Please print the stretch of the MNIST hyperparameter tuning tutorial from "The next step" through "padding='same')", word for word.

## Excerpt
====

MNIST hypertuning

This tutorial shows the hyperparameter tuning for MNIST dataset.

If you have difficulty with the following topic, Keras tutorials would be very helpful.

Input shape

At first, we should determine the input shape of our model.

inputs = tf$keras$Input(shape=list(28L, 28L, 1L))

Layers

The next step is to put iterable parameters into the loop function for (i in 1:n) {} and define layers.

for (i in 1:3) {
tf$keras$layers$Conv2D(filters = hp$Int(paste('filters_', i, sep = ''), 4L, 32L, step=4L, default=8L), 
kernel_size = hp$Int(paste('kernel_size_', i, sep = ''), 3L, 5L),
activation ='relu',
padding='same')
}

Functional API

Later, we should concatenate all the layers and create a model via Functional API. Please, refer to the Functional API, if you want to get more details about it.

model = tf$keras$Model(inputs, outputs)

====

## Supplied data
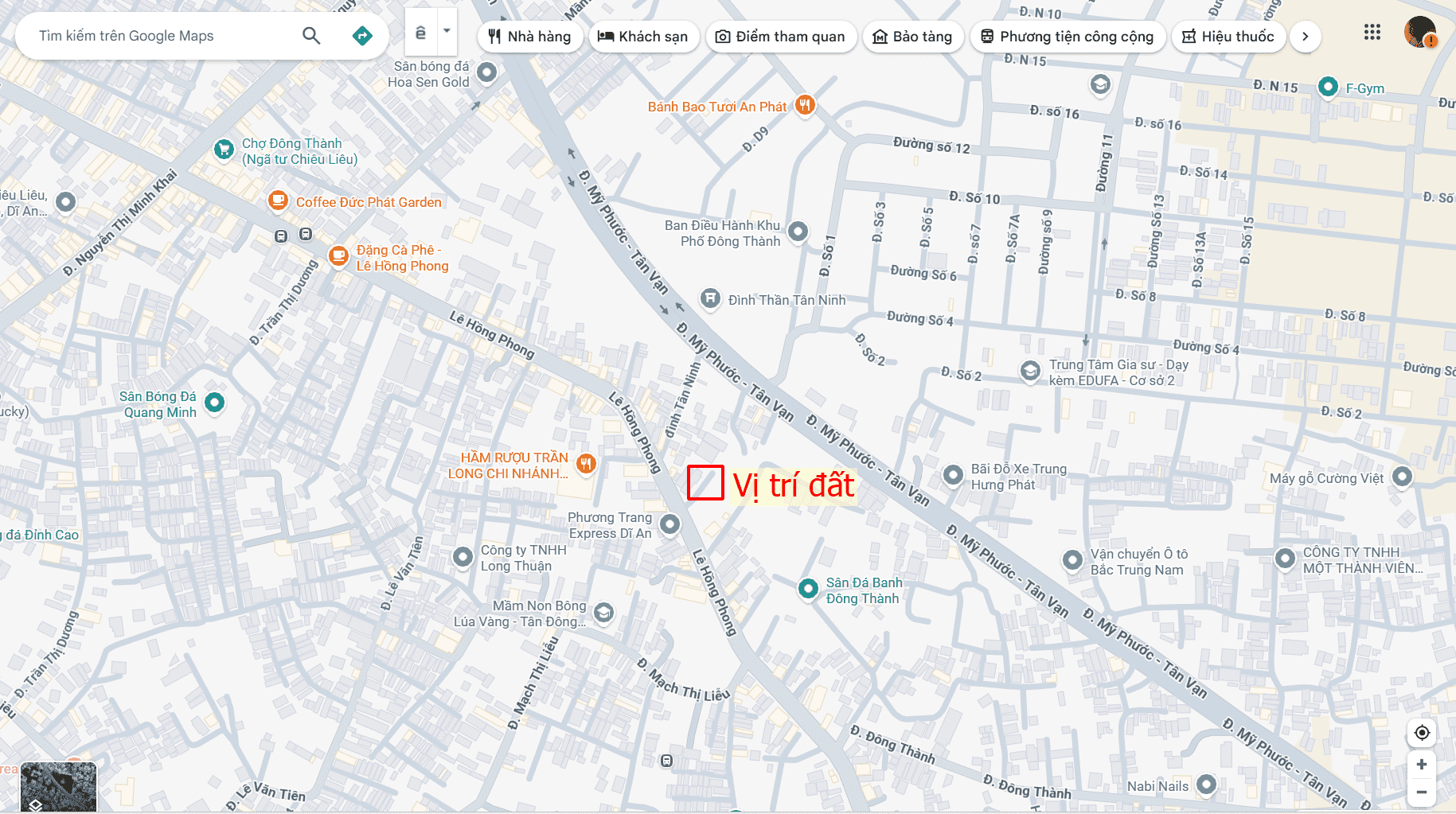The width and height of the screenshot is (1456, 814).
Task: Select the Chợ Đông Thành market pin
Action: (x=224, y=149)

====

## Full output
The next step is to put iterable parameters into the loop function for (i in 1:n) {} and define layers.

for (i in 1:3) {
tf$keras$layers$Conv2D(filters = hp$Int(paste('filters_', i, sep = ''), 4L, 32L, step=4L, default=8L), 
kernel_size = hp$Int(paste('kernel_size_', i, sep = ''), 3L, 5L),
activation ='relu',
padding='same')